- _What this task involves_
Would you return the data below exactly as it stands, with every picture left out?

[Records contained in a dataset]
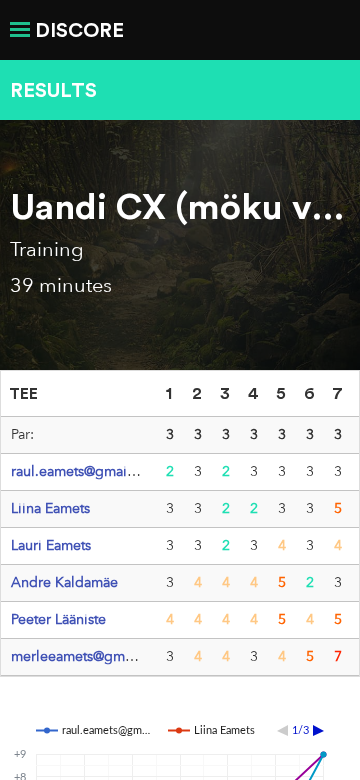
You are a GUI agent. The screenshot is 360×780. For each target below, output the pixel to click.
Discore (79, 29)
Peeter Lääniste (58, 619)
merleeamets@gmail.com (91, 656)
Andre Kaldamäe (64, 582)
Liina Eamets (50, 508)
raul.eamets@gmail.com (87, 471)
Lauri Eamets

- _Exercise solution_
You are a GUI agent. The screenshot is 360×780. For each target below, output the pixel to click.
Discore (79, 29)
Peeter Lääniste (58, 619)
merleeamets@gmail.com (91, 656)
Andre Kaldamäe (64, 582)
Liina Eamets (50, 508)
raul.eamets@gmail.com (87, 471)
Lauri Eamets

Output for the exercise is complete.